Is the relaxation of Permitted Development Rights (PDRs) the right way forward to support the deployment of 5G and extend mobile networks?

Report by Friends of the South Downs Policy Officer, Victor Ient

After some considerable research using my own telecommunications experience, updated by consulting engineers currently working in the mobile sector, I have submitted, on behalf of the Society, our opposition to the relaxation of permitted development rights to allow the unregulated installation of many more and taller* mobile phone masts in Areas of Special Landscape Importance including national parks. We believe there is a viable alternative to just simply relaxing the rules. We have put forward a 6 point plan for a less obtrusive deployment to the Government in our submission to the public consultation.
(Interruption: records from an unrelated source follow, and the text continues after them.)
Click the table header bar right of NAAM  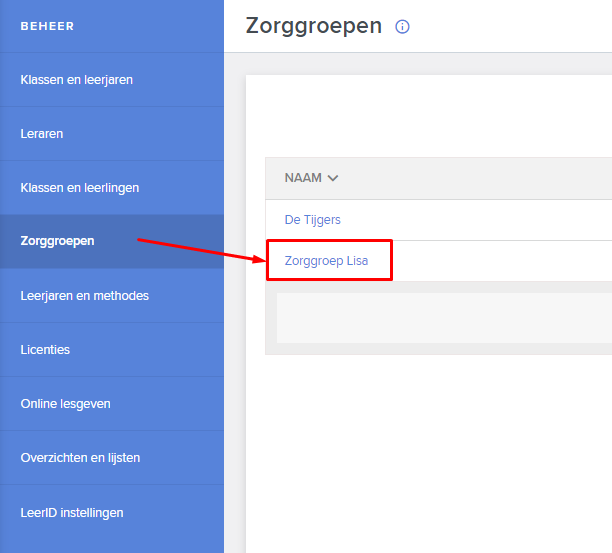point(475,178)
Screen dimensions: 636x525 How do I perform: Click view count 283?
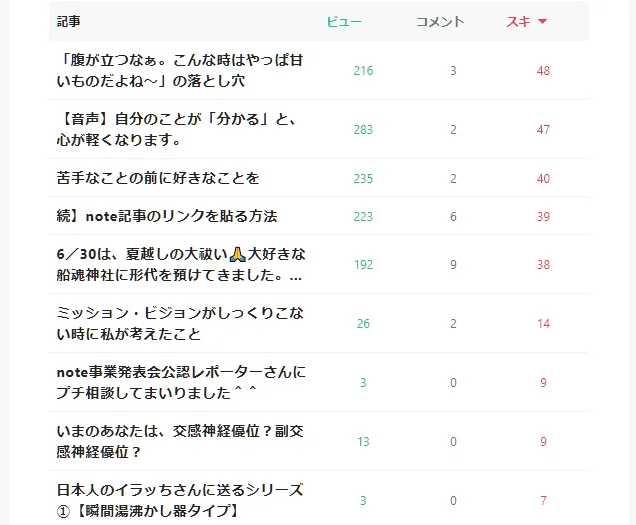point(363,129)
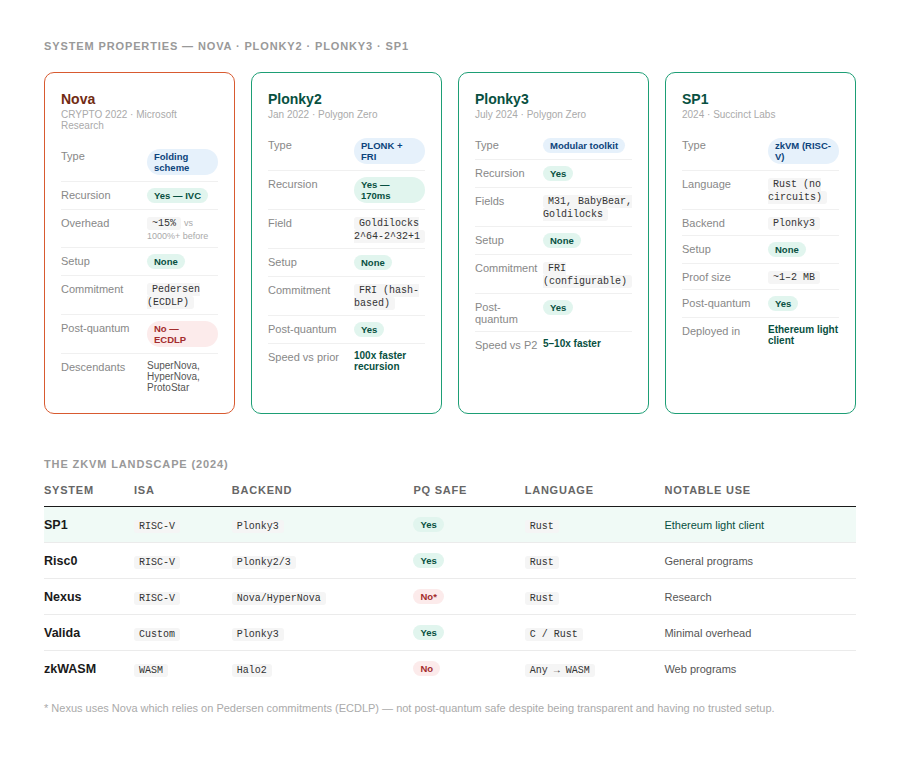900x758 pixels.
Task: Click the Risc0 system name
Action: [60, 561]
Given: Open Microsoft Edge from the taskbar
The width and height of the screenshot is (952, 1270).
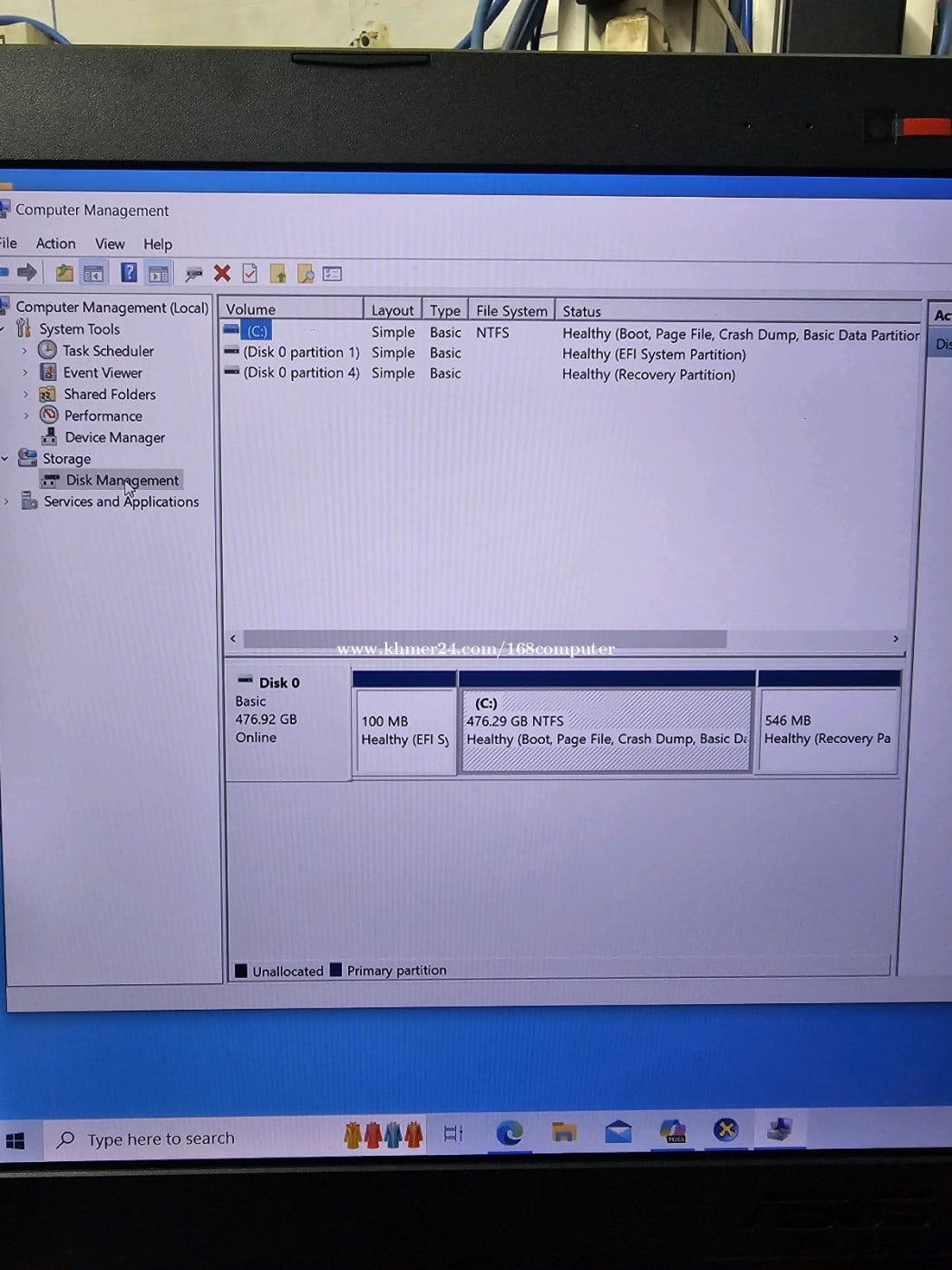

Click here to see a copy of what we said: Response to PDRs

*The current restriction on the height of the masts is set at 82ft (25m) but it could be doubled to 165ft (50m) — almost exactly the same height as Nelson’s column.

Telecommunications Clutter in the Countryside

Unfettered development of masts in protected areas will be a disaster for our beautiful countryside. What is the point of providing the highest planning protection for National Parks when the area could be littered with telecommunications clutter?  Keeping the planning rules as they are would ensure mobile operators would effectively have to comply with the purposes of the National Parks and protected landscapes.

Lack of Mobile Strategy in the Countryside

Sadly, the government has not previously put forward a strategy for the provision of mobile telecommunications in the countryside.  Many of the problems of the 1980s, when mobile base stations were first deployed, still exist today.  Figures differ, but it is quite clear that there are many areas where 4G is currently not available.